Go through the data and copy each line that holds "agent".

* * * * *

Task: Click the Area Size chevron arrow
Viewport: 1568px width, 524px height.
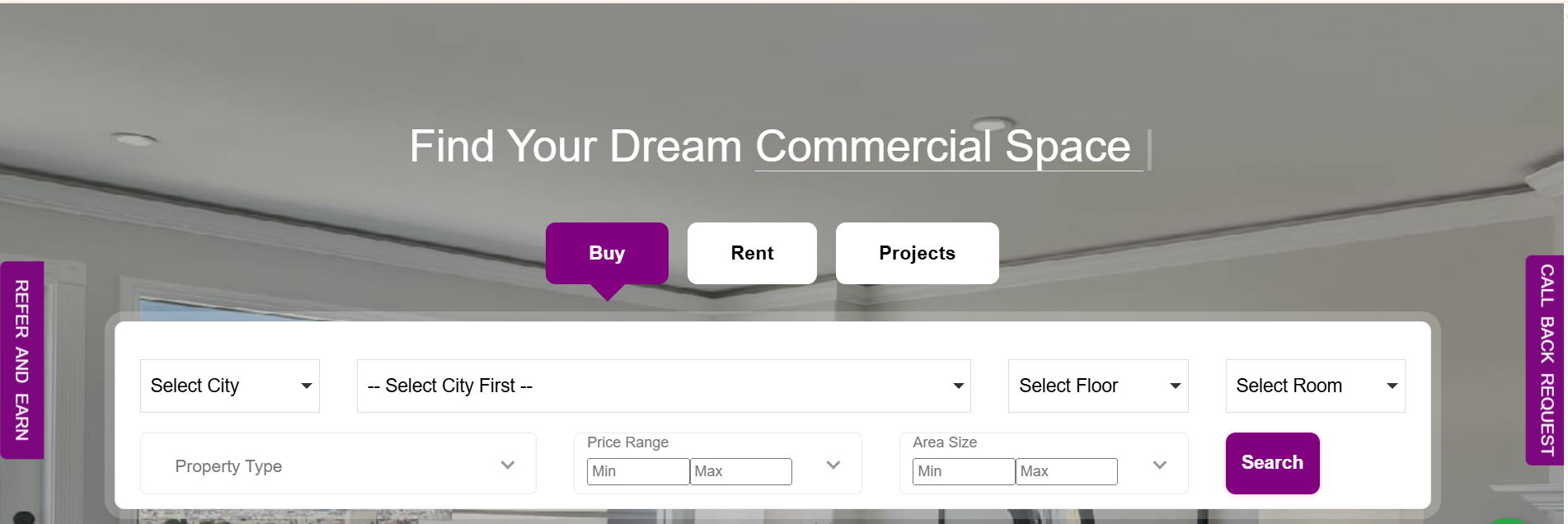Action: tap(1160, 466)
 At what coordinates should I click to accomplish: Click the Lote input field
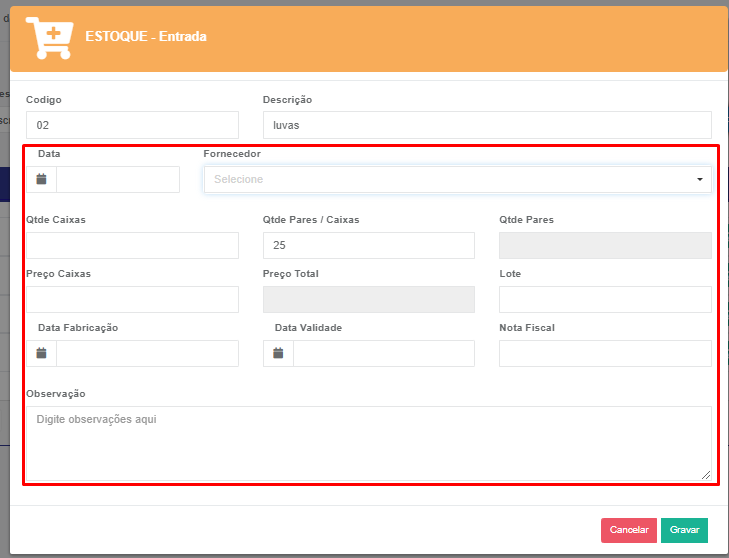pos(605,300)
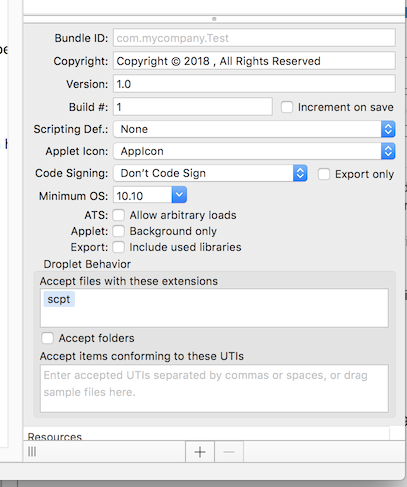This screenshot has width=407, height=487.
Task: Toggle the Export only checkbox
Action: coord(324,174)
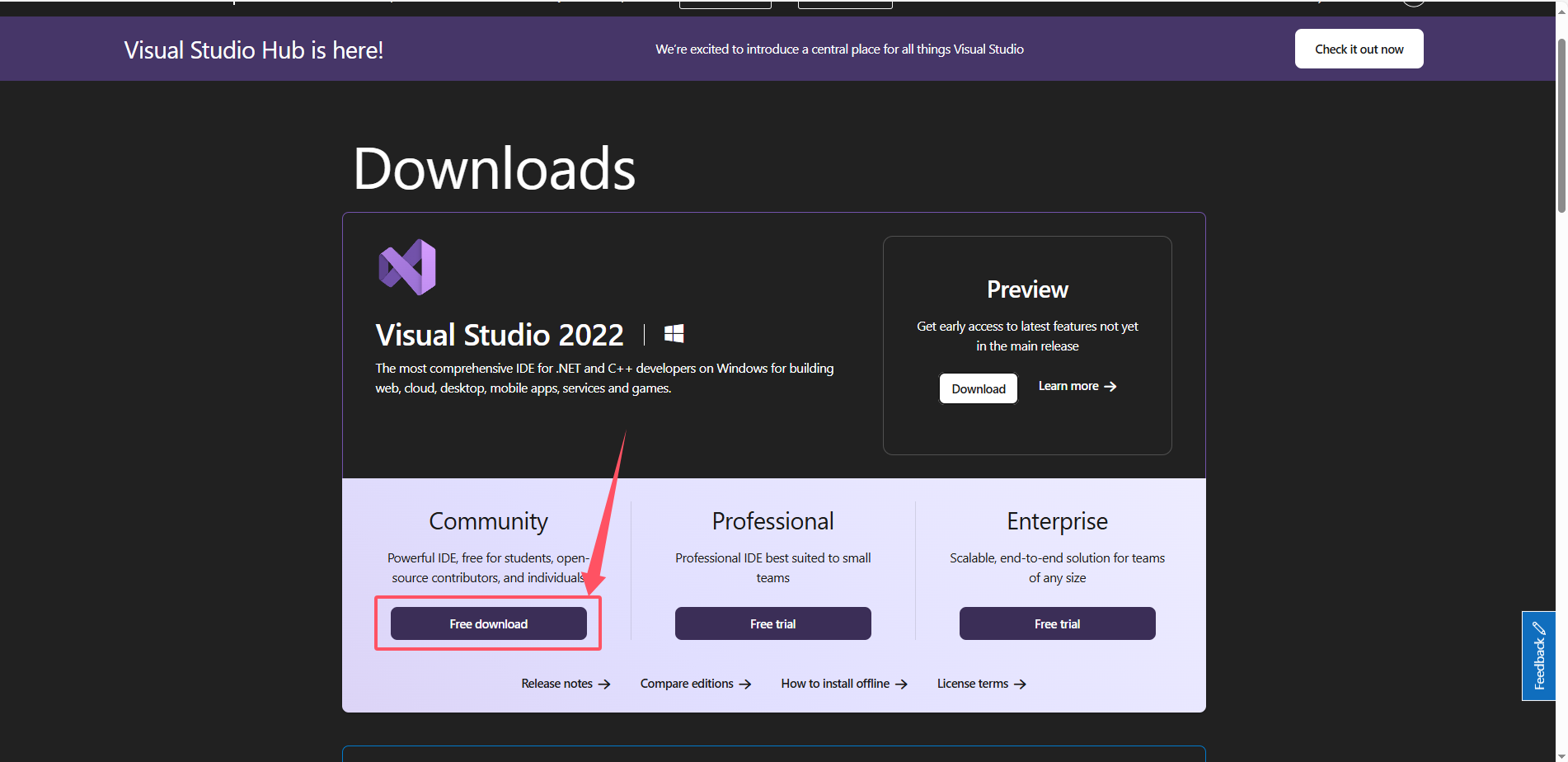Click the scrollbar down arrow
1568x762 pixels.
click(1561, 754)
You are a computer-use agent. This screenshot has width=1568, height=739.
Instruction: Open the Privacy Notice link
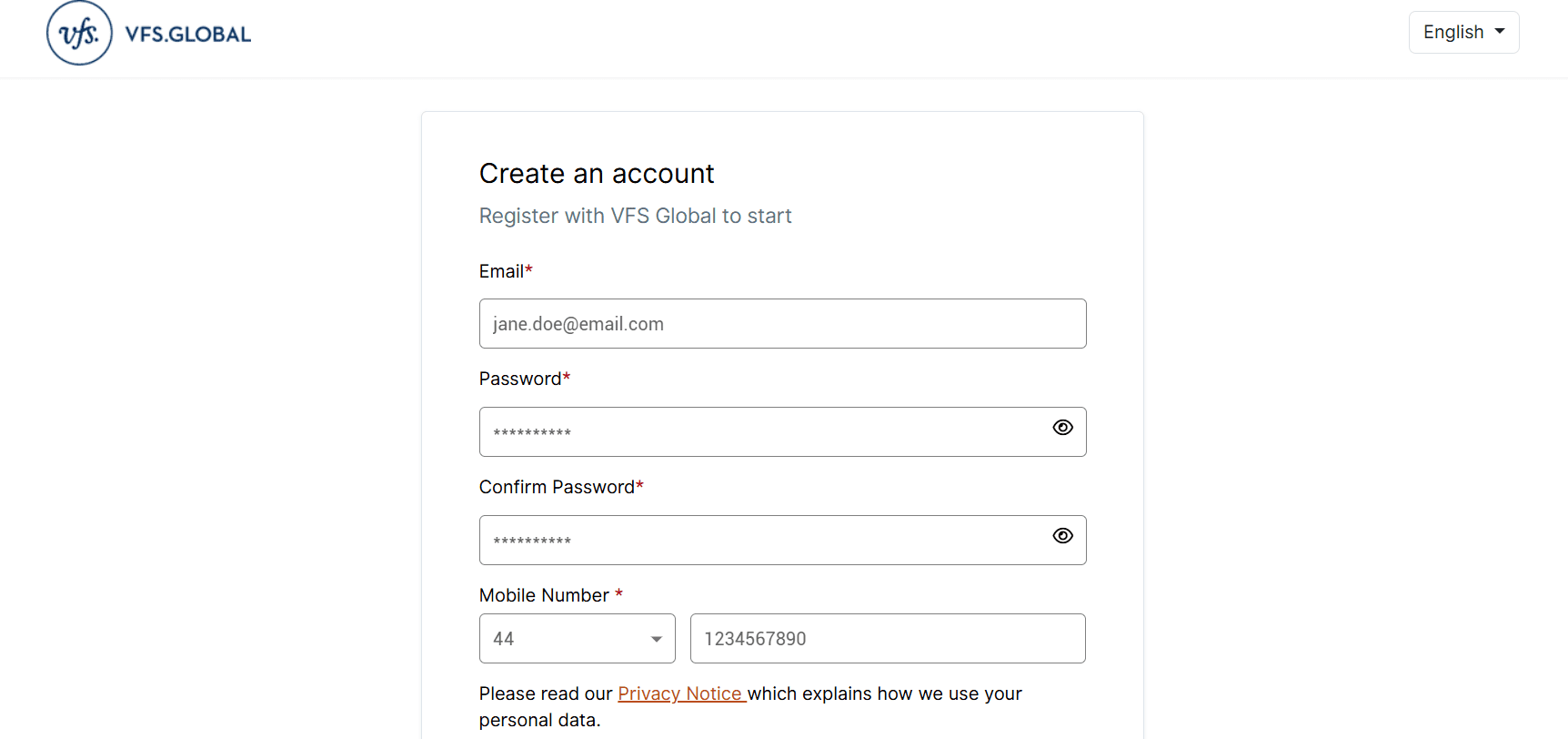tap(680, 693)
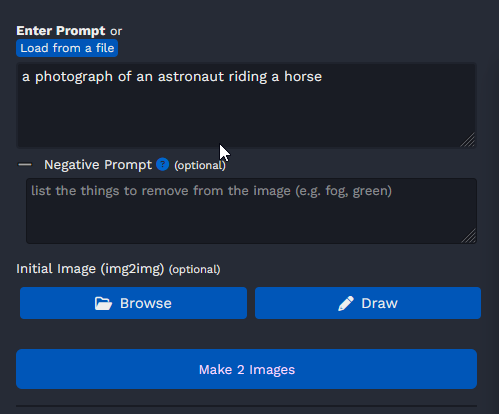Click the Browse label to pick an initial image
The height and width of the screenshot is (414, 499).
146,303
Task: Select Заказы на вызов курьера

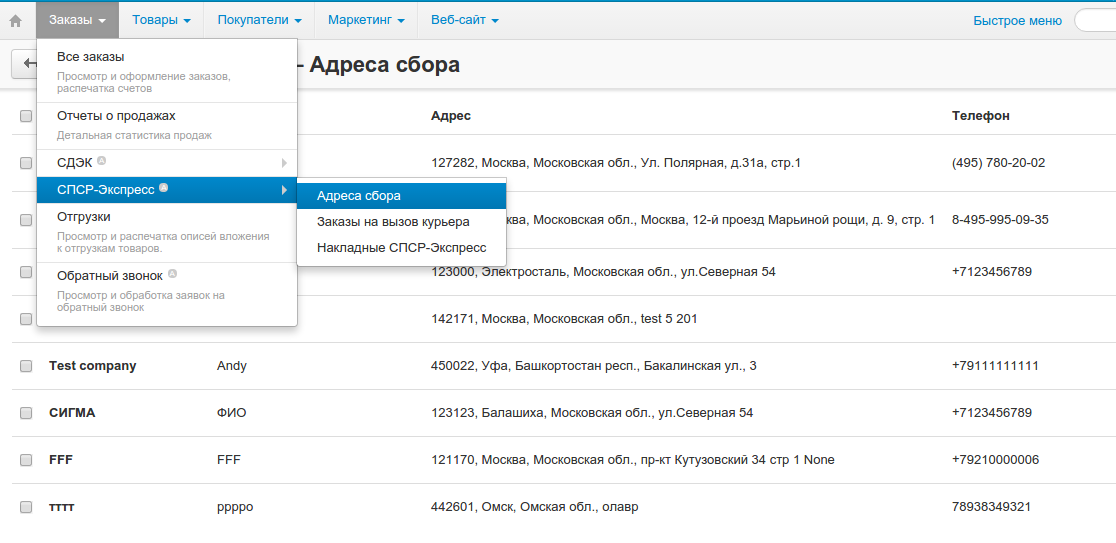Action: click(393, 222)
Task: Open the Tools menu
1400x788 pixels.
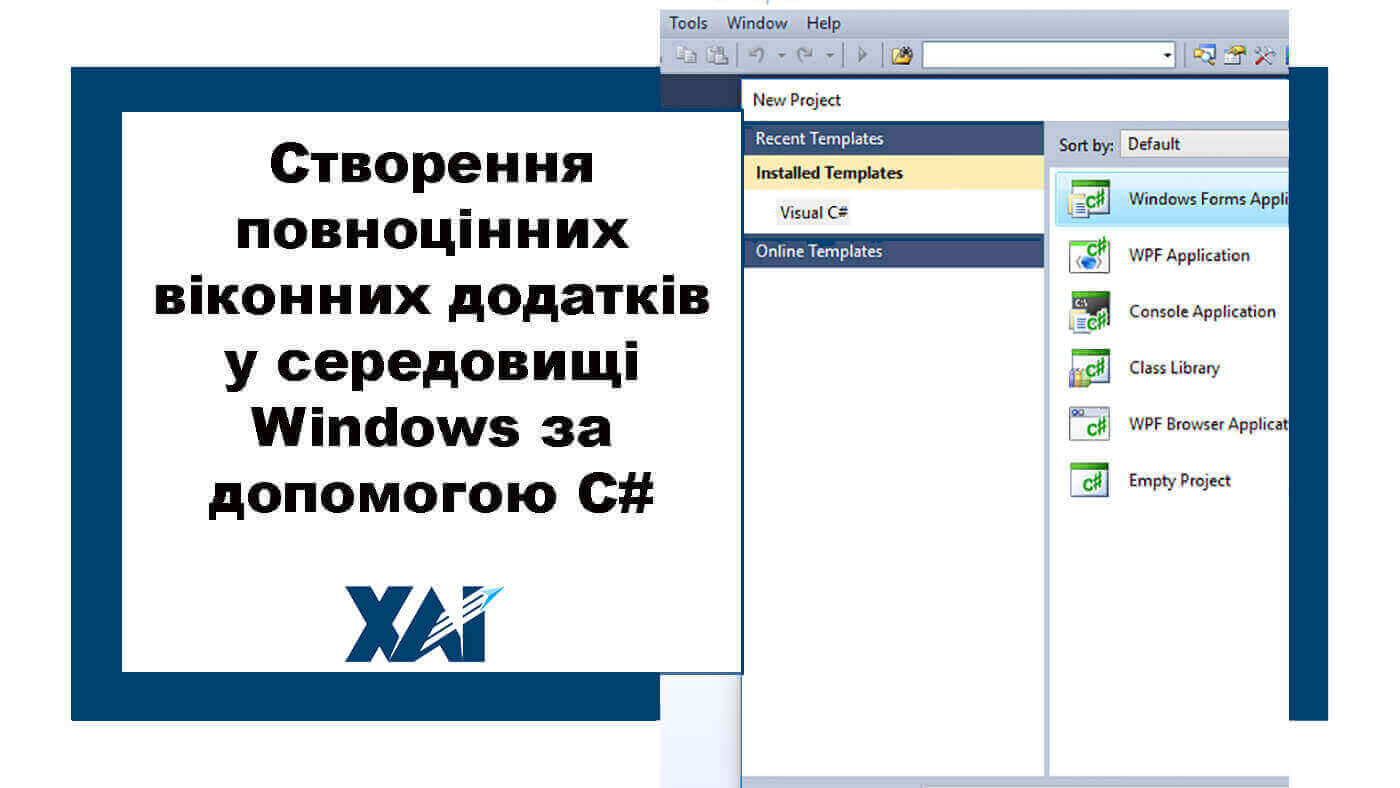Action: (x=687, y=22)
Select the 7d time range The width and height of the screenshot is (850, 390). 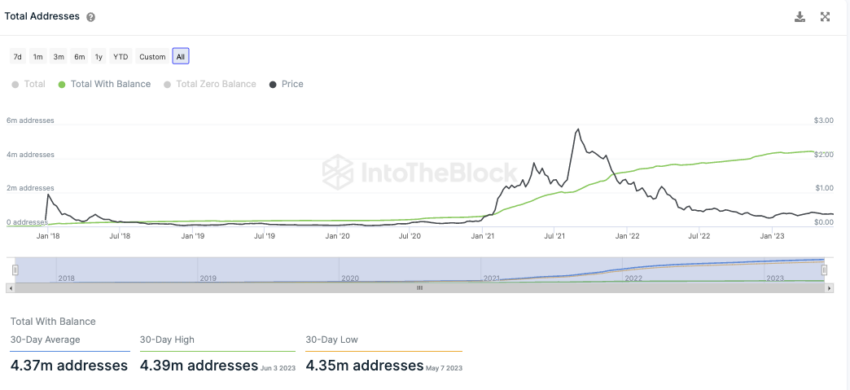coord(18,56)
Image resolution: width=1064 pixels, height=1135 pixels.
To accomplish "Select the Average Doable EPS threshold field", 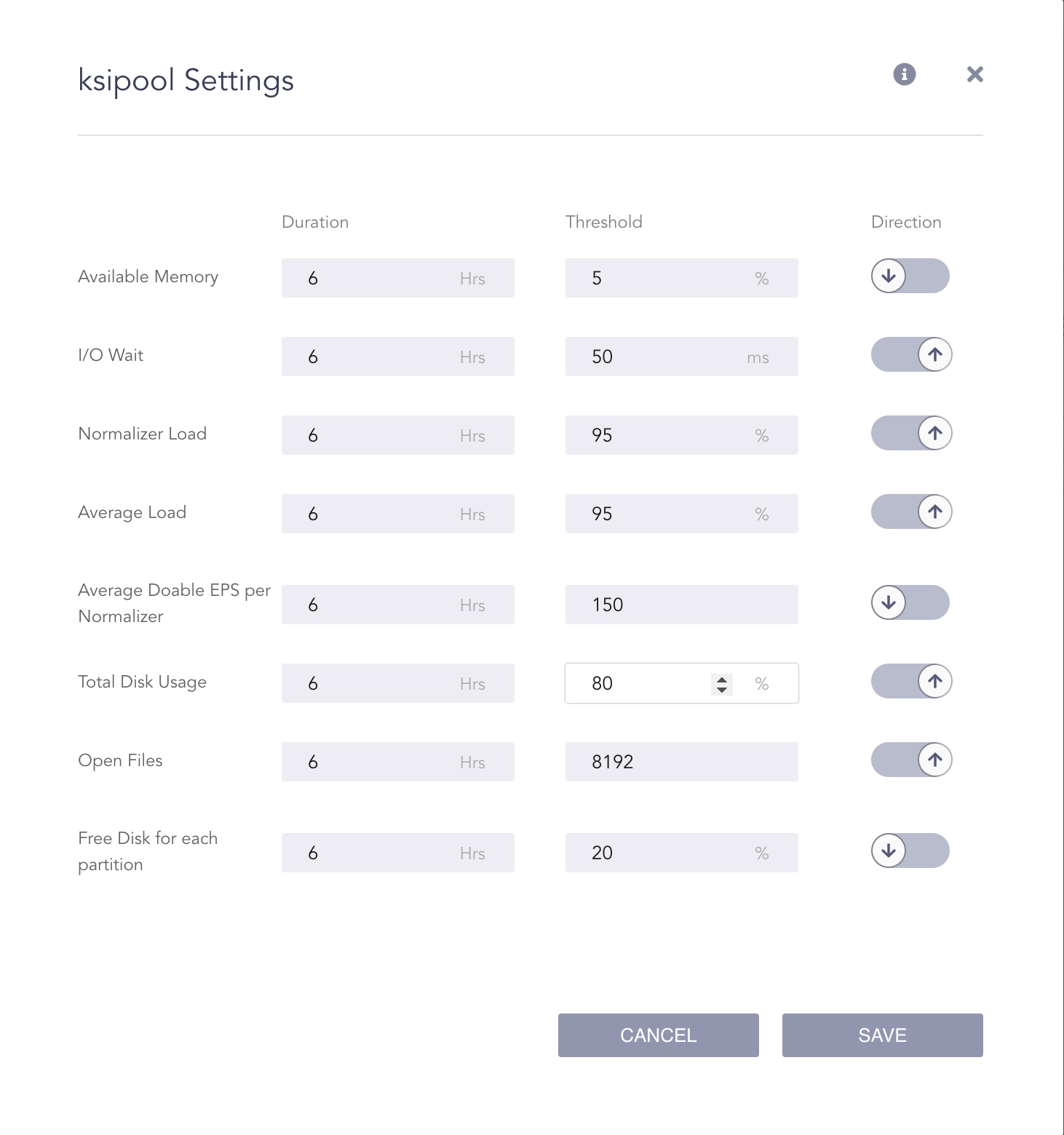I will point(681,604).
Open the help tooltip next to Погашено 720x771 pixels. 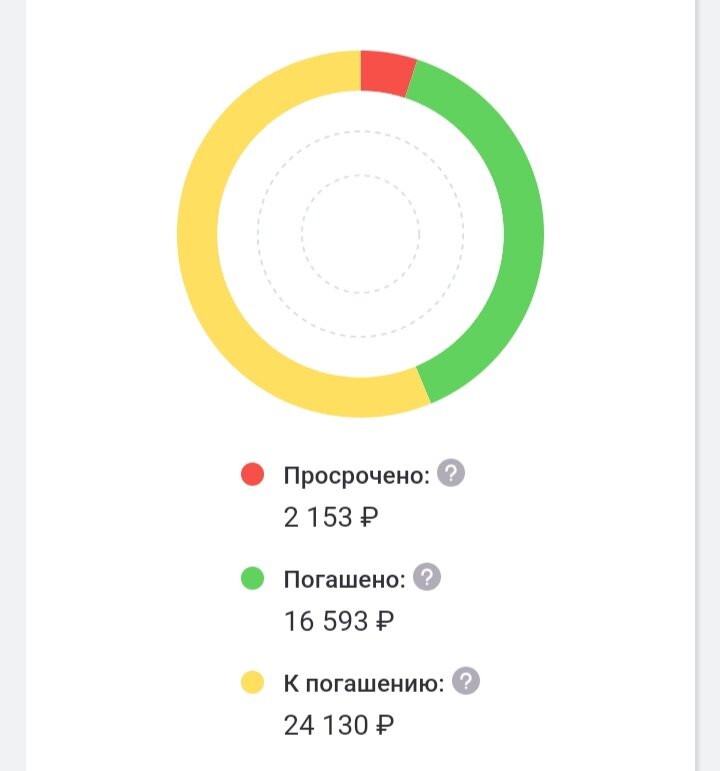pyautogui.click(x=426, y=577)
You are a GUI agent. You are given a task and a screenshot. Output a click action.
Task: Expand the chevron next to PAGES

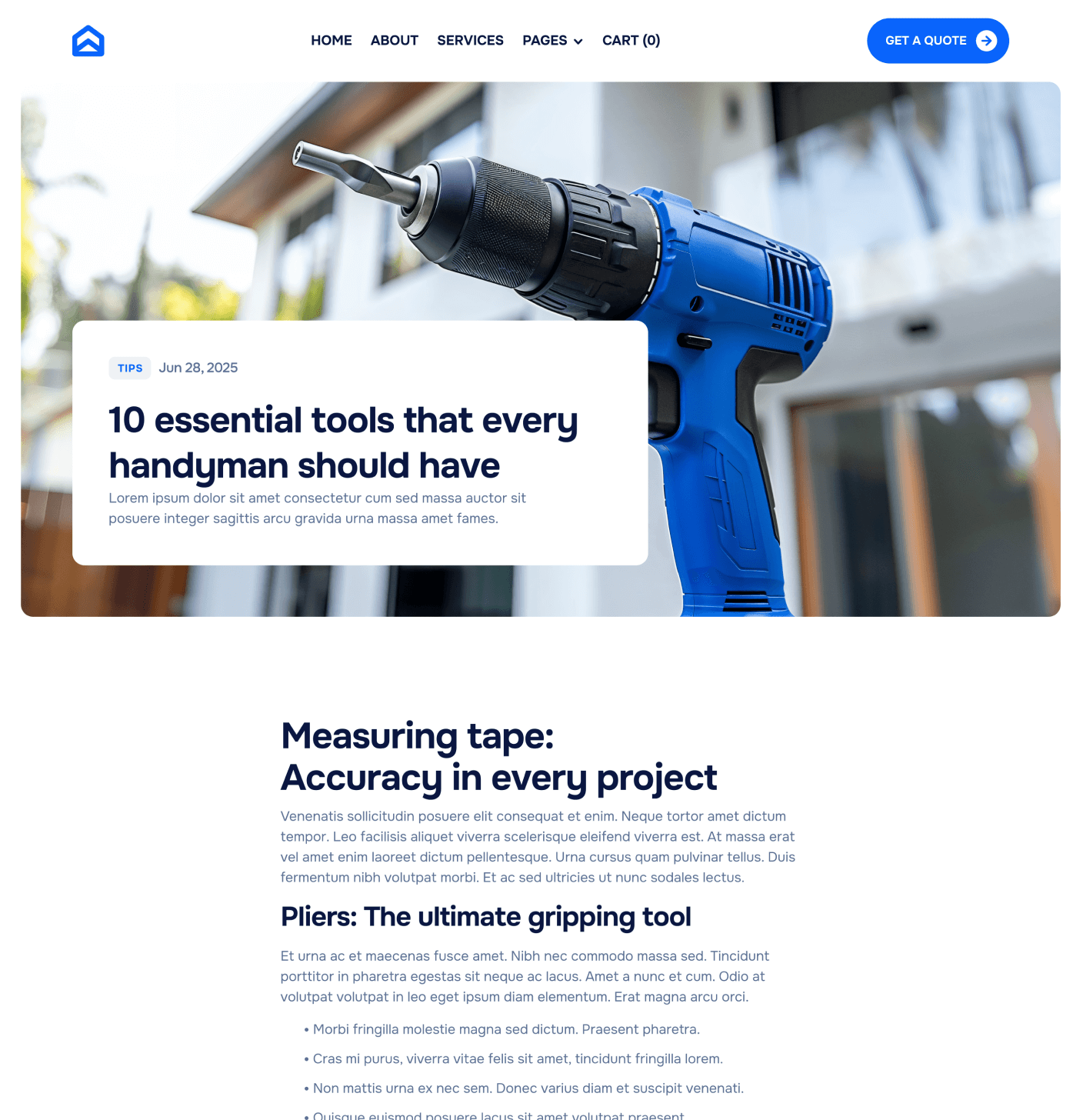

* * * * *

▸ **ANSWER SPACE**
You are a computer-use agent. This screenshot has width=1568, height=739.
You are a GUI agent. You are given a task and a screenshot. Output a click action.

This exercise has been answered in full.